= Aim of the task =
Pull out each line of the listing below that contains the string "width".

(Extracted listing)
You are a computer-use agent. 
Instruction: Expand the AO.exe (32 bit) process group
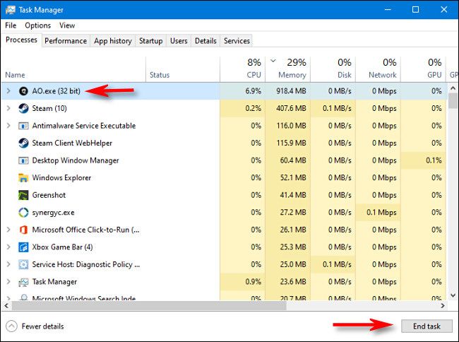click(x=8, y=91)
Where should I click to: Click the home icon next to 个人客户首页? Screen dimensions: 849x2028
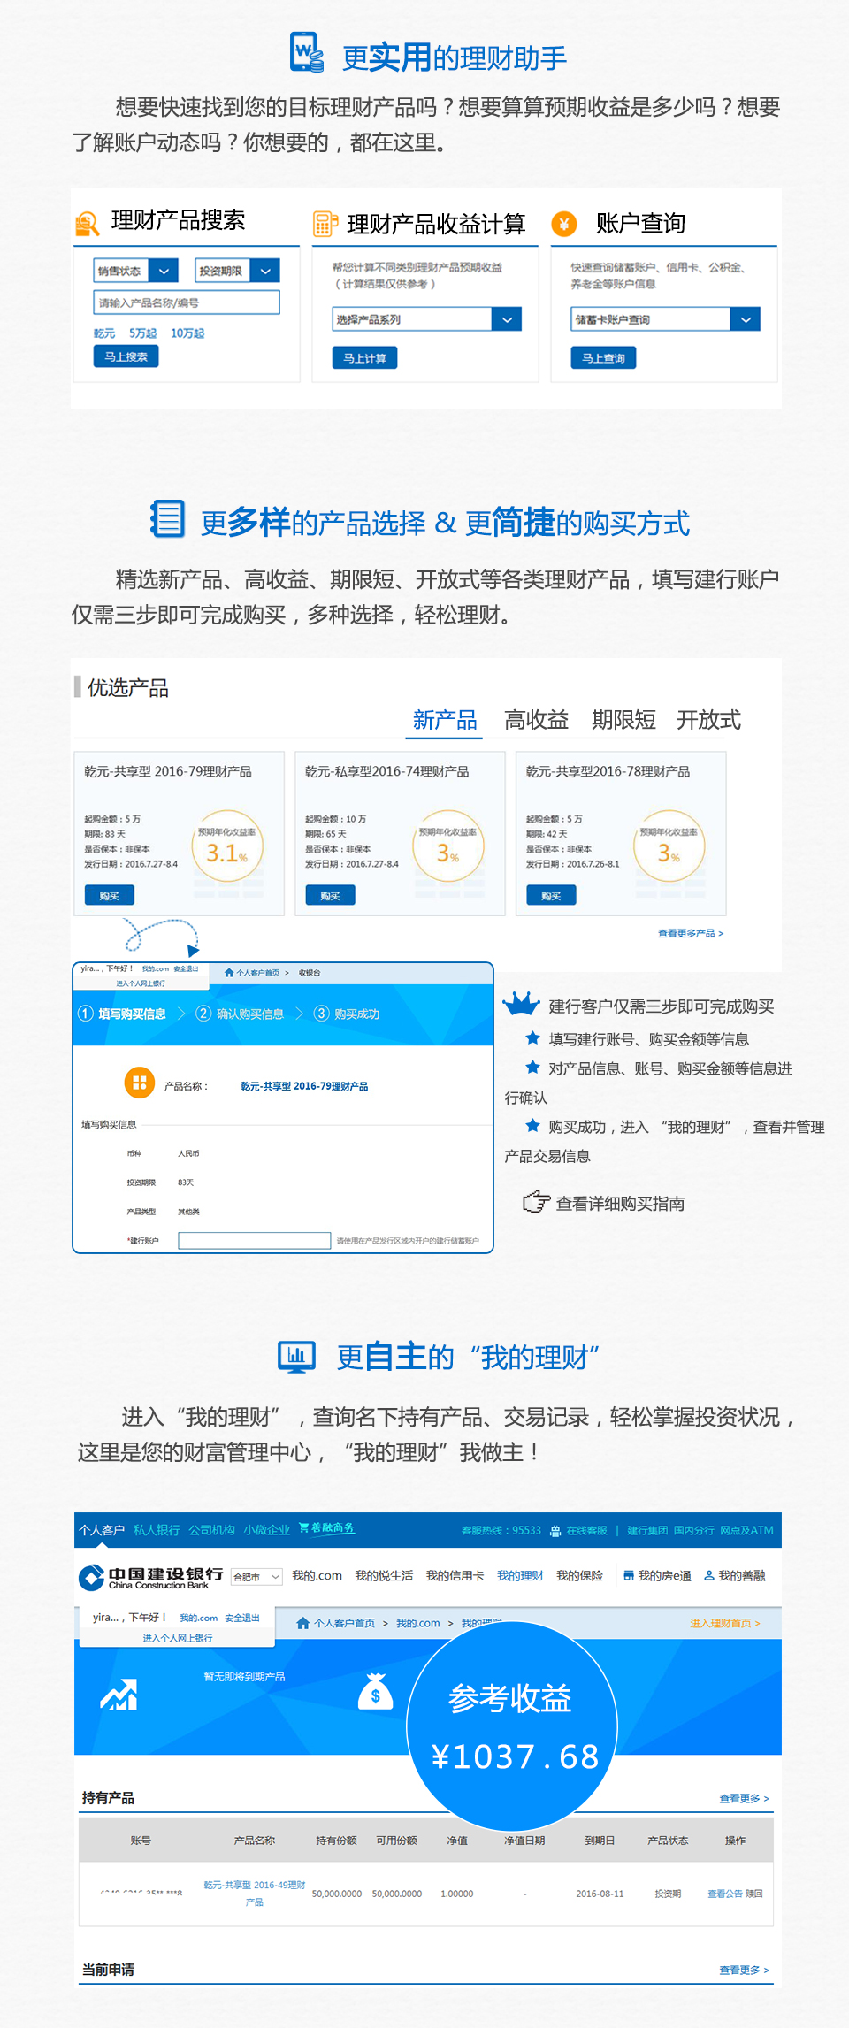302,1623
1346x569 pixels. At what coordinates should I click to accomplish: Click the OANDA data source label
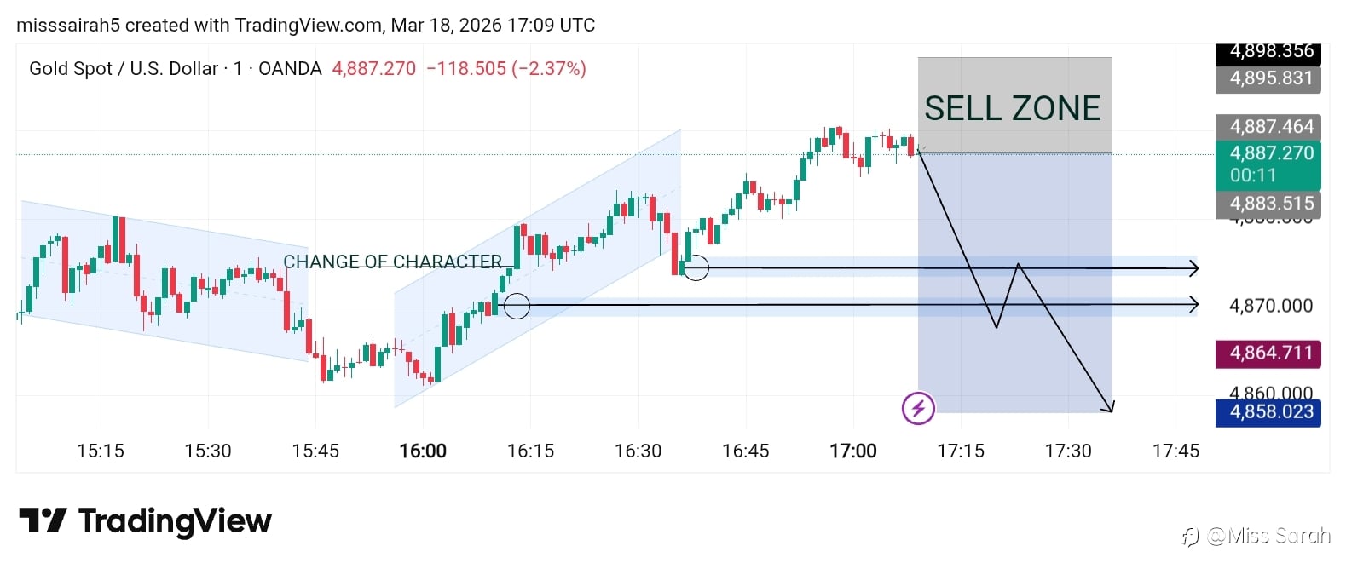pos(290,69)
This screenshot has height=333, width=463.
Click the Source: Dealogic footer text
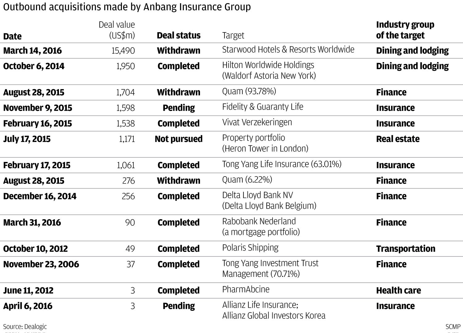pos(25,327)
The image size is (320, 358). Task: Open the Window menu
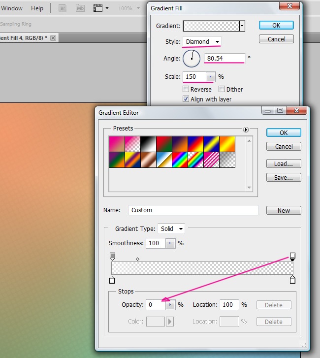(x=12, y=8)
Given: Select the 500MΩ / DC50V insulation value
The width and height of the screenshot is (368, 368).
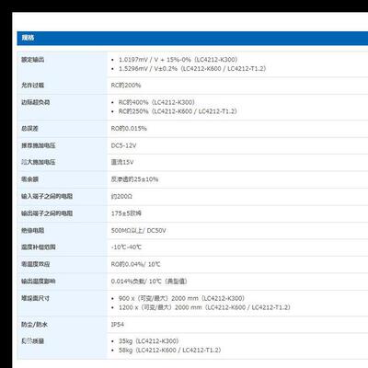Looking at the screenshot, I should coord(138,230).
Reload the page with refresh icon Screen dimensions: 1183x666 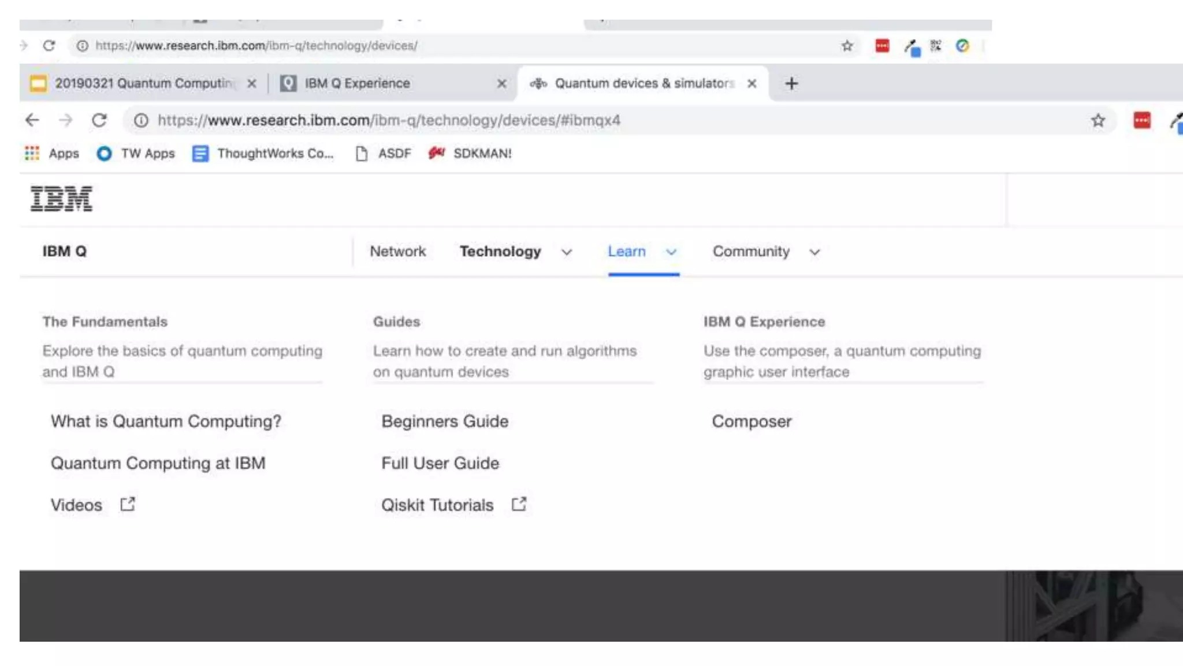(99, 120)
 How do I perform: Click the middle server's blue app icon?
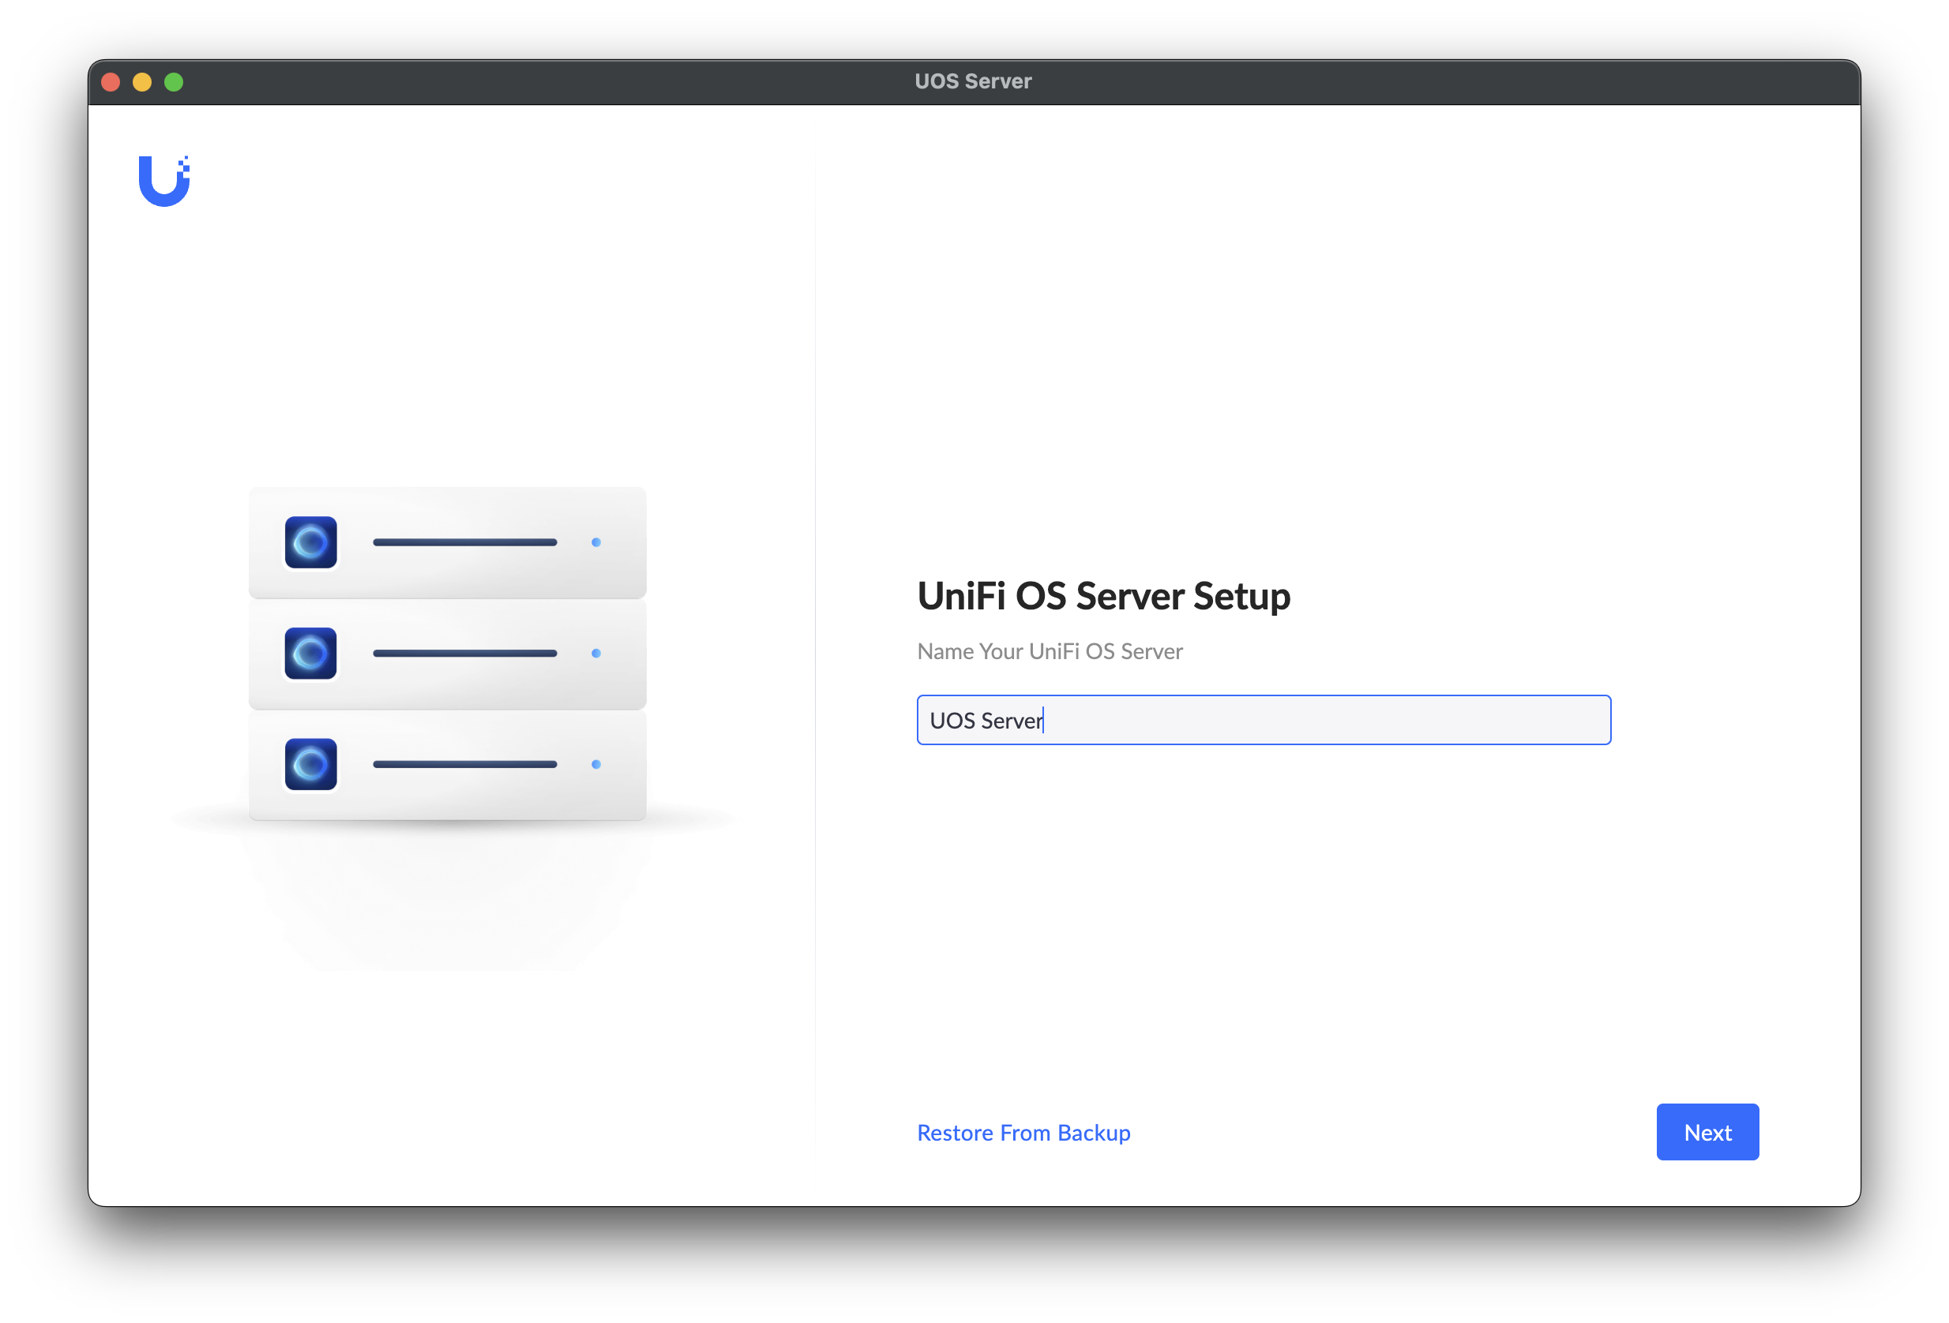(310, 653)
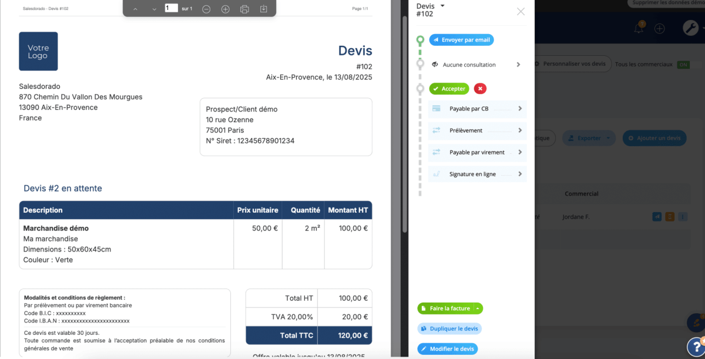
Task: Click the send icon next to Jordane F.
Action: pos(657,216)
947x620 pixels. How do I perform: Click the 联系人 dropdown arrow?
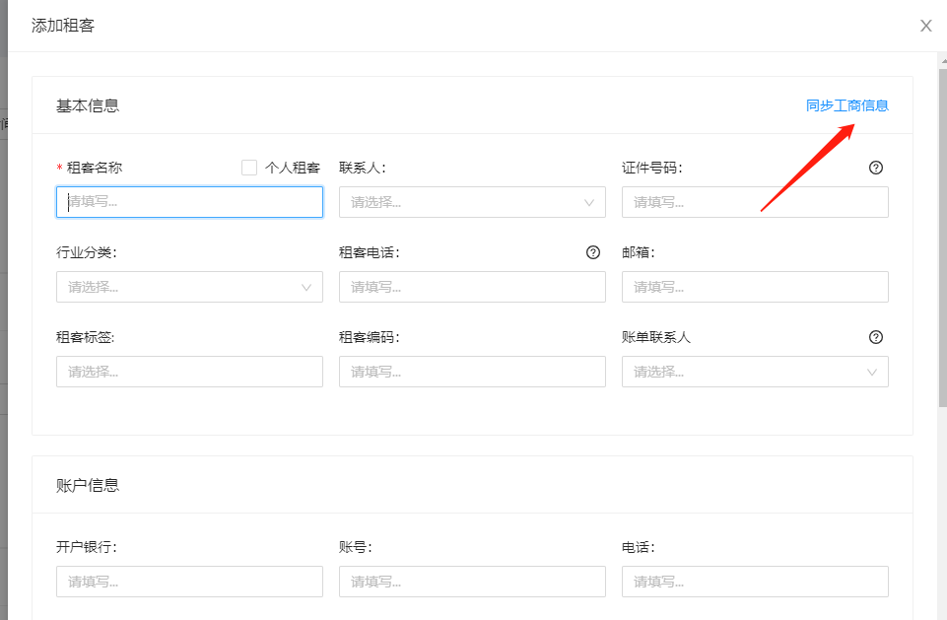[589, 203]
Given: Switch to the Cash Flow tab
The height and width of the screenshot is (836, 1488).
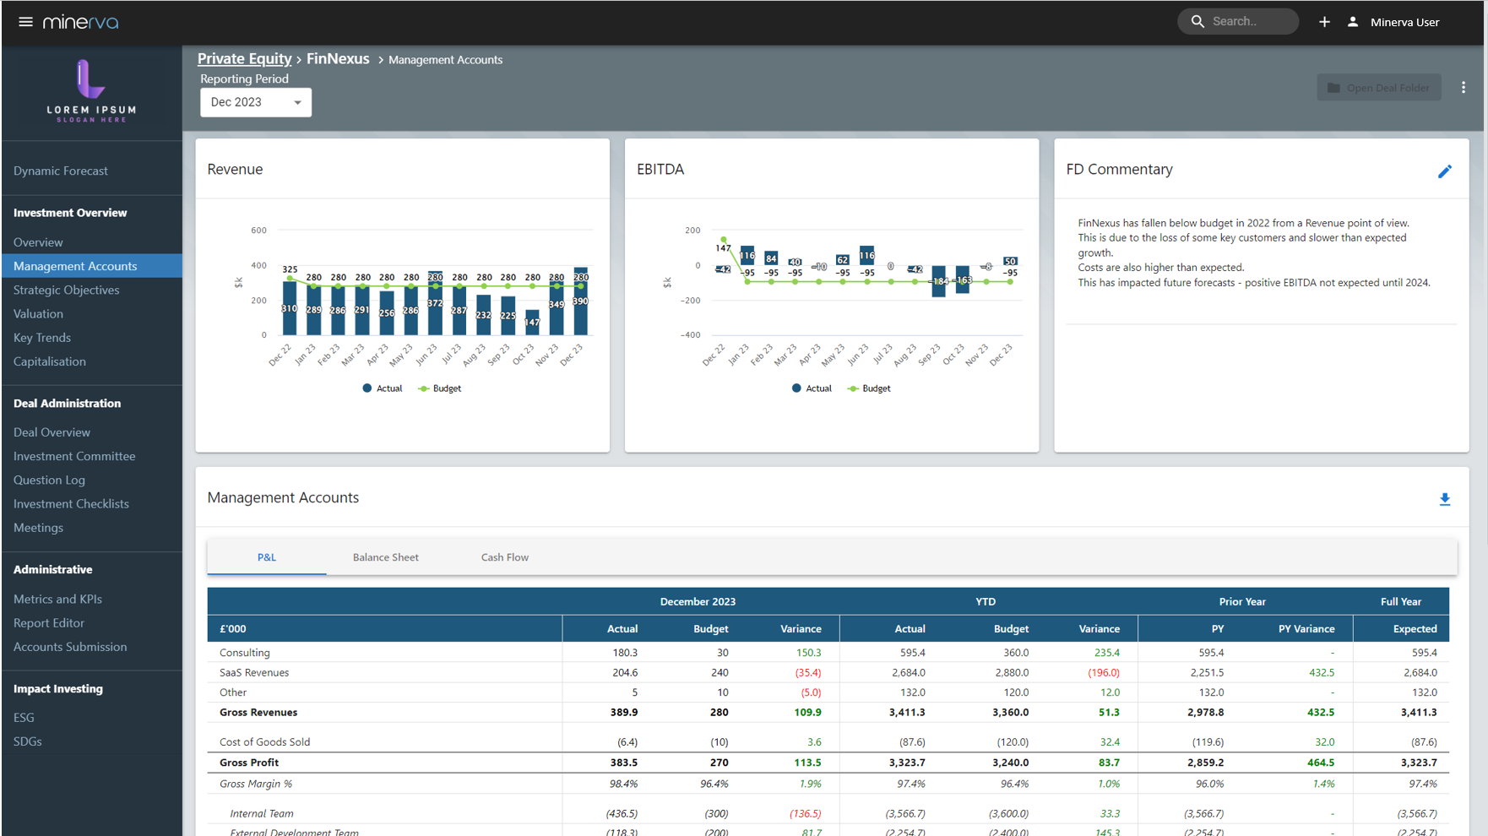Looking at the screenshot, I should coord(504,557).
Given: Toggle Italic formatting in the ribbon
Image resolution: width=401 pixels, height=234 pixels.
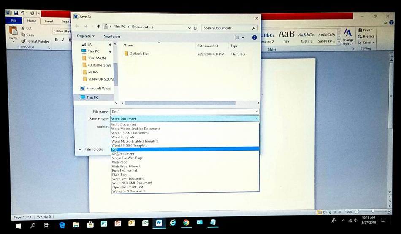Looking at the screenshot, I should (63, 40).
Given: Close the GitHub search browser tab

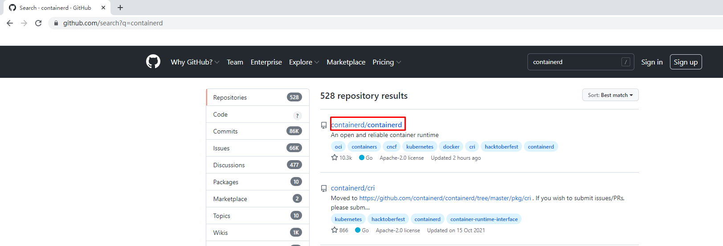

= Result for this exercise =
This screenshot has height=333, width=463.
The width and height of the screenshot is (368, 368).
The height and width of the screenshot is (836, 1488).
Image resolution: width=401 pixels, height=234 pixels.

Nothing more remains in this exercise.